Part of a data file:

- - -

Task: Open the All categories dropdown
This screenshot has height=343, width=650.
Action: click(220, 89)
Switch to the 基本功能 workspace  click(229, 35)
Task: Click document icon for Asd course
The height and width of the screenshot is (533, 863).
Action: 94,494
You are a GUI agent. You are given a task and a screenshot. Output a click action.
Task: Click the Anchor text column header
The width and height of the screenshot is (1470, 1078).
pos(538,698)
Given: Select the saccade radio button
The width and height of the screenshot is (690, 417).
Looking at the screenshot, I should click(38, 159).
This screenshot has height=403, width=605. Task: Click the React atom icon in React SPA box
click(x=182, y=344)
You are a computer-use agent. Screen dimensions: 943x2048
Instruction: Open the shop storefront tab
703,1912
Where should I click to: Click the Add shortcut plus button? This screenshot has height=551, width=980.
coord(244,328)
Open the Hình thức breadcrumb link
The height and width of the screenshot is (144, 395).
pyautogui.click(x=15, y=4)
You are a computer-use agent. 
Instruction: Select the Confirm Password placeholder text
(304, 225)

- - -

PROBLEM TO WORK ON: Rewrite the data above, substituting "Goal" for each occurrence of "Instruction" and leaving everything else as it is.

EXERCISE SOLUTION:
Task: Open the All categories dropdown
This screenshot has height=343, width=650.
Action: click(220, 89)
Switch to the 基本功能 workspace  click(229, 35)
Task: Click document icon for Asd course
The height and width of the screenshot is (533, 863).
Action: 94,494
You are a GUI agent. You are given a task and a screenshot. Output a click action.
Task: Click the Anchor text column header
The width and height of the screenshot is (1470, 1078).
pos(538,698)
Given: Select the saccade radio button
The width and height of the screenshot is (690, 417).
Looking at the screenshot, I should click(38, 159).
This screenshot has height=403, width=605. Task: Click the React atom icon in React SPA box
click(x=182, y=344)
You are a computer-use agent. Screen dimensions: 943x2048
Goal: Open the shop storefront tab
703,1912
Where should I click to: Click the Add shortcut plus button? This screenshot has height=551, width=980.
coord(244,328)
Open the Hình thức breadcrumb link
The height and width of the screenshot is (144, 395).
pyautogui.click(x=15, y=4)
You are a computer-use agent. 
Goal: Select the Confirm Password placeholder text
(304, 225)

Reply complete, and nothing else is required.